Provided data START

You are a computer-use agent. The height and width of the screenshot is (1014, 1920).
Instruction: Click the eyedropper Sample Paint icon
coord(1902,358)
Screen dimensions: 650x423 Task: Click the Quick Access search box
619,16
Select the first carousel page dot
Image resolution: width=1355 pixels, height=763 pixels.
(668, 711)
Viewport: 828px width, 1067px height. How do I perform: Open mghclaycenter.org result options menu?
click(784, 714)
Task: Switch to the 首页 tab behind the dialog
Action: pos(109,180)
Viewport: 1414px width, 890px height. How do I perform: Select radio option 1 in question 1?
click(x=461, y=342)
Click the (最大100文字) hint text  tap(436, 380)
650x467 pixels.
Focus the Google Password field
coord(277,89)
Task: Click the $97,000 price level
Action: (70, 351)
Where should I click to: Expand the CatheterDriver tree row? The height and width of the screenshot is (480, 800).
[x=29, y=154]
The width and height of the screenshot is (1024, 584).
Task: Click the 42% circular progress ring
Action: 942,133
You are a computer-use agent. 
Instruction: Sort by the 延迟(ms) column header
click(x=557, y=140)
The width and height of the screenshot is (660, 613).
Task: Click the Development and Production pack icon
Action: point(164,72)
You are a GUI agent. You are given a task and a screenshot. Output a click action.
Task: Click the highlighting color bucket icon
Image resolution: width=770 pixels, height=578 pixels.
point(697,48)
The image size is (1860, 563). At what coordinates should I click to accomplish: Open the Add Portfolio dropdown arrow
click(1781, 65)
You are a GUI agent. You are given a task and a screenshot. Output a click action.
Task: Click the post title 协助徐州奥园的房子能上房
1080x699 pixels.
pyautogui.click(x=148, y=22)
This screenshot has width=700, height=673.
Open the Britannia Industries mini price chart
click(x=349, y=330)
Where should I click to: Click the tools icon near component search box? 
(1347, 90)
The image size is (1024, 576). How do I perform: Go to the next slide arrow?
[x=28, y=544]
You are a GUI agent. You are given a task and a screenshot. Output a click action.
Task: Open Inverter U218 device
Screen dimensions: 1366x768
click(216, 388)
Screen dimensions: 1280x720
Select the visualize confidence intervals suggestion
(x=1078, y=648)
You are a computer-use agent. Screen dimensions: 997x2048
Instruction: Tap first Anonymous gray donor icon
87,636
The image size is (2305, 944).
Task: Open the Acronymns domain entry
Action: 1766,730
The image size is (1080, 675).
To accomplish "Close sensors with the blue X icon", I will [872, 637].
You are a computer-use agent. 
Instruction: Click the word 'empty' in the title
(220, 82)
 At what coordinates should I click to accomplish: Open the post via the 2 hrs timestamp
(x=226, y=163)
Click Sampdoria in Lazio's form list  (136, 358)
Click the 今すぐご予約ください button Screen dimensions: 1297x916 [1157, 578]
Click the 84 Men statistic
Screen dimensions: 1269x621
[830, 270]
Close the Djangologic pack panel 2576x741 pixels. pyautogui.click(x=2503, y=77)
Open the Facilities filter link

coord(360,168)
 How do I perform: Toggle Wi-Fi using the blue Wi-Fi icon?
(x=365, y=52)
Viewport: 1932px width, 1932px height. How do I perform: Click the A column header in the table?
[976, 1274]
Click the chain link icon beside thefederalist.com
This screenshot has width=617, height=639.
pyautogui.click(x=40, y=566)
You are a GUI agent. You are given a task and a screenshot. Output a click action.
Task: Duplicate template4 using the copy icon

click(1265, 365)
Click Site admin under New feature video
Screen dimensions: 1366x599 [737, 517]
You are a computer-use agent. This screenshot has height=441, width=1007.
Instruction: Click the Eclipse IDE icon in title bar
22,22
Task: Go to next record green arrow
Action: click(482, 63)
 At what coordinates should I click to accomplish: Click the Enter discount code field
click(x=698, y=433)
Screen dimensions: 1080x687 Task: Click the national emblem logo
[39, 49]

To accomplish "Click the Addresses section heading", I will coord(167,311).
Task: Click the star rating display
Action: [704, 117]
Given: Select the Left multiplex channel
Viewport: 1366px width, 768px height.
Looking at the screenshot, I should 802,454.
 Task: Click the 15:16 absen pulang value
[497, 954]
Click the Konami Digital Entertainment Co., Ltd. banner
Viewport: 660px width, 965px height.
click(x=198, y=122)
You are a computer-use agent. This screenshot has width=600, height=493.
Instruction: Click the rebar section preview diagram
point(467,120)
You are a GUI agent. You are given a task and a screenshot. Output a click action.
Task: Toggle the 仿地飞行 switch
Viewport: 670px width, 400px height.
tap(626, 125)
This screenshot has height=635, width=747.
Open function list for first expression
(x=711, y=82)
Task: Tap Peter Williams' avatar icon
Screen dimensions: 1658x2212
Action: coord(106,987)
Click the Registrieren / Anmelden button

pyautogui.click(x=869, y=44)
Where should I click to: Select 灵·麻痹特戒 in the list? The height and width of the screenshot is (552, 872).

Provided data END

### Your task
Write down every line of the data exactly as it appears above.

### Task output
You are a computer-use agent. The height and width of the screenshot is (1014, 1920).
Instruction: Click the eyedropper Sample Paint icon
coord(1902,358)
Screen dimensions: 650x423 Task: Click the Quick Access search box
619,16
Select the first carousel page dot
Image resolution: width=1355 pixels, height=763 pixels.
(668, 711)
Viewport: 828px width, 1067px height. How do I perform: Open mghclaycenter.org result options menu?
click(784, 714)
Task: Switch to the 首页 tab behind the dialog
Action: pos(109,180)
Viewport: 1414px width, 890px height. How do I perform: Select radio option 1 in question 1?
click(x=461, y=342)
Click the (最大100文字) hint text  tap(436, 380)
650x467 pixels.
Focus the Google Password field
coord(277,89)
Task: Click the $97,000 price level
Action: (70, 351)
Where should I click to: Expand the CatheterDriver tree row? The height and width of the screenshot is (480, 800).
[x=29, y=154]
The width and height of the screenshot is (1024, 584).
Task: Click the 42% circular progress ring
Action: 942,133
You are a computer-use agent. 
Instruction: Sort by the 延迟(ms) column header
click(x=557, y=140)
The width and height of the screenshot is (660, 613).
Task: Click the Development and Production pack icon
Action: point(164,72)
You are a GUI agent. You are given a task and a screenshot. Output a click action.
Task: Click the highlighting color bucket icon
Image resolution: width=770 pixels, height=578 pixels.
point(697,48)
The image size is (1860, 563). At what coordinates should I click to accomplish: Open the Add Portfolio dropdown arrow
click(1781, 65)
You are a GUI agent. You are given a task and a screenshot. Output a click action.
Task: Click the post title 协助徐州奥园的房子能上房
1080x699 pixels.
pyautogui.click(x=148, y=22)
This screenshot has width=700, height=673.
Open the Britannia Industries mini price chart
click(x=349, y=330)
Where should I click to: Click the tools icon near component search box? 
(1347, 90)
The image size is (1024, 576). How do I perform: Go to the next slide arrow?
[x=28, y=544]
You are a GUI agent. You are given a task and a screenshot. Output a click action.
Task: Open Inverter U218 device
Screen dimensions: 1366x768
click(216, 388)
Screen dimensions: 1280x720
Select the visualize confidence intervals suggestion
(x=1078, y=648)
You are a computer-use agent. Screen dimensions: 997x2048
Instruction: Tap first Anonymous gray donor icon
87,636
The image size is (2305, 944).
Task: Open the Acronymns domain entry
Action: 1766,730
The image size is (1080, 675).
To accomplish "Close sensors with the blue X icon", I will [872, 637].
You are a computer-use agent. 
Instruction: Click the word 'empty' in the title
(220, 82)
 At what coordinates should I click to accomplish: Open the post via the 2 hrs timestamp
(x=226, y=163)
Click Sampdoria in Lazio's form list  (136, 358)
Click the 今すぐご予約ください button Screen dimensions: 1297x916 [1157, 578]
Click the 84 Men statistic
Screen dimensions: 1269x621
[830, 270]
Close the Djangologic pack panel 2576x741 pixels. pyautogui.click(x=2503, y=77)
Open the Facilities filter link

coord(360,168)
 How do I perform: Toggle Wi-Fi using the blue Wi-Fi icon?
(x=365, y=52)
Viewport: 1932px width, 1932px height. How do I perform: Click the A column header in the table?
[976, 1274]
Click the chain link icon beside thefederalist.com
This screenshot has width=617, height=639.
pyautogui.click(x=40, y=566)
You are a GUI agent. You are given a task and a screenshot. Output a click action.
Task: Duplicate template4 using the copy icon

click(1265, 365)
Click Site admin under New feature video
Screen dimensions: 1366x599 [737, 517]
You are a computer-use agent. This screenshot has height=441, width=1007.
Instruction: Click the Eclipse IDE icon in title bar
22,22
Task: Go to next record green arrow
Action: click(482, 63)
 At what coordinates should I click to accomplish: Click the Enter discount code field
click(x=698, y=433)
Screen dimensions: 1080x687 Task: Click the national emblem logo
[39, 49]

To accomplish "Click the Addresses section heading", I will coord(167,311).
Task: Click the star rating display
Action: [704, 117]
Given: Select the Left multiplex channel
Viewport: 1366px width, 768px height.
Looking at the screenshot, I should 802,454.
 Task: Click the 15:16 absen pulang value
[497, 954]
Click the Konami Digital Entertainment Co., Ltd. banner
Viewport: 660px width, 965px height.
click(x=198, y=122)
You are a computer-use agent. This screenshot has width=600, height=493.
Instruction: Click the rebar section preview diagram
point(467,120)
You are a GUI agent. You are given a task and a screenshot. Output a click action.
Task: Toggle the 仿地飞行 switch
Viewport: 670px width, 400px height.
tap(626, 125)
This screenshot has height=635, width=747.
Open function list for first expression
(x=711, y=82)
Task: Tap Peter Williams' avatar icon
Screen dimensions: 1658x2212
Action: coord(106,987)
Click the Registrieren / Anmelden button

pyautogui.click(x=869, y=44)
Where should I click to: Select 灵·麻痹特戒 in the list? The height and width of the screenshot is (552, 872).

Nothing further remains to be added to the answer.